С первых шагов сценарий пародировал романтическую обстановку с ее традиционными аксессуарами, с ореолом мрачной символики и тайны. Белым видением врывался в каноническую систему зеркальных отражений «дрожащего лунного луча и пламени свечи»... закутанный в простыню кот. Романтическую атмосферу действия Бабель исподволь вводил в русло театральной декорации, отдающей сделанностью и нарочитостью, а порой — и примитивом. Далее, обыгрывалась тяга к педалированию «роковых» деталей, вроде отрезанного уха Маффи, падающей на браунинг смятой розы или омерзительной искусственной челюсти Кальнишкера. Обыгрывалась дешевая внешняя мотивированность «романтических» ситуаций: если скинутый «антрепренером Шаляпина» фрак цеплялся за статую Аполлона с мраморным слепым лицом, то через несколько кадров сдвинутая Рахилью статуя разбивала голову Маффи и ослепляла его.

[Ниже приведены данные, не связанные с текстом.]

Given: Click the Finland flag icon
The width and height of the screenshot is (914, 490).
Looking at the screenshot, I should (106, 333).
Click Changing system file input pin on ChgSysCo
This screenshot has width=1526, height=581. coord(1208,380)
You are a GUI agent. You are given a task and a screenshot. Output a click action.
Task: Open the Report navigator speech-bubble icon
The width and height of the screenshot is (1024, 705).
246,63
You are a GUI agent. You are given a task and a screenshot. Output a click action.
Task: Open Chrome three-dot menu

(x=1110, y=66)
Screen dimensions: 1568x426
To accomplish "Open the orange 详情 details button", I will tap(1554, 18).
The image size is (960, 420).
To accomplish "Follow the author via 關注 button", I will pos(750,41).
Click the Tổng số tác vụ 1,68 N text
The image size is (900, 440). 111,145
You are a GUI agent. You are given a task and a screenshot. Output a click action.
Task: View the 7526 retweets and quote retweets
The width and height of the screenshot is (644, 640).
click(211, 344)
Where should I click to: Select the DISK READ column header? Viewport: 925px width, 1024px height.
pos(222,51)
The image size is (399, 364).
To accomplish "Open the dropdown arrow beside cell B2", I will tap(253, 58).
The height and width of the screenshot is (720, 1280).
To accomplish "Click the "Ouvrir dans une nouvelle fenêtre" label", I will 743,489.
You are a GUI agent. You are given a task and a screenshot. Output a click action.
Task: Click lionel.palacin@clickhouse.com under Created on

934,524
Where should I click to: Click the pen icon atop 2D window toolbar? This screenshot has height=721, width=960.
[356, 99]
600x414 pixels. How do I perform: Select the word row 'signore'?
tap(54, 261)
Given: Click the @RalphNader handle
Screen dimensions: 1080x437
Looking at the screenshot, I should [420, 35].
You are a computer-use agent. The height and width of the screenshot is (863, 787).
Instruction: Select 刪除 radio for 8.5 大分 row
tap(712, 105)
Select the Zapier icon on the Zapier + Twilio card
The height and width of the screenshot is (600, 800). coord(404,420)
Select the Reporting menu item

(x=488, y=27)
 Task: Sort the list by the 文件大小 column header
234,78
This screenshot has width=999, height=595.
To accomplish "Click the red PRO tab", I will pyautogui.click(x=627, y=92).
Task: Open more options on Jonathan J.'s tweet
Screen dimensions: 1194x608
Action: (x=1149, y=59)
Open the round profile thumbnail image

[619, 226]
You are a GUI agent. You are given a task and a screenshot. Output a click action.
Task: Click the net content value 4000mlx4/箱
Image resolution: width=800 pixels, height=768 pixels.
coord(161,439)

Особого пародийного эффекта Бабель достигал, обыгрывая чисто литературным путем самую чрезмерность романтического антуража. Таковы исполненные орнаментальной словесной вязью эпизоды в фешенебельном публичном доме «баронессы Гренне» в последних частях сценария. («613. Салон баронессы Гренне. Ночь. Венецианское окно. Луна плывет мимо окна и бросает мертвенный свой луч на статую, стоящую в нише у окна, на мраморное слепое лицо Аполлона...»[4] и т. д.).
При этом, казалось, Бабель оставался в рамках, диктуемых уровнем кинематографической изобразительной культуры. Крупные планы. Патетика. Деталь. Монтаж — разумеется, ассоциативный, разумеется, метафорический. ‹…› Однако и здесь намеренная фиксация, как и нарочитая замедленность темпа, выдавали скрытый в приеме пародийный момент.
Гуревич С. Советские писатели в кинематографе 20-30-е годы. Л.: ЛГИТМиК, 1975.
Примечания
- ^ ЦГАЛИ, ф. 1923, оп. 1, ед. хр. 29.
- ^ ЦГАЛИ, ф. 1923, оп. 1, ед. хр. 30.
- ^ О намерении включить материал «Железного потока» в первый раздел сценария «Конармия» Эйзенштейн упоминал также в ответах на анкету сценария «Литература и кино», опубликованных в 1928 г. журналом «На литературном посту» Эйзенштейн С. Избр. произв. в 6-и т., т. 5, с. 525).
- ^ Бабель И. Блуждающие звезды. Киносценарий. М., 1926. С. 66.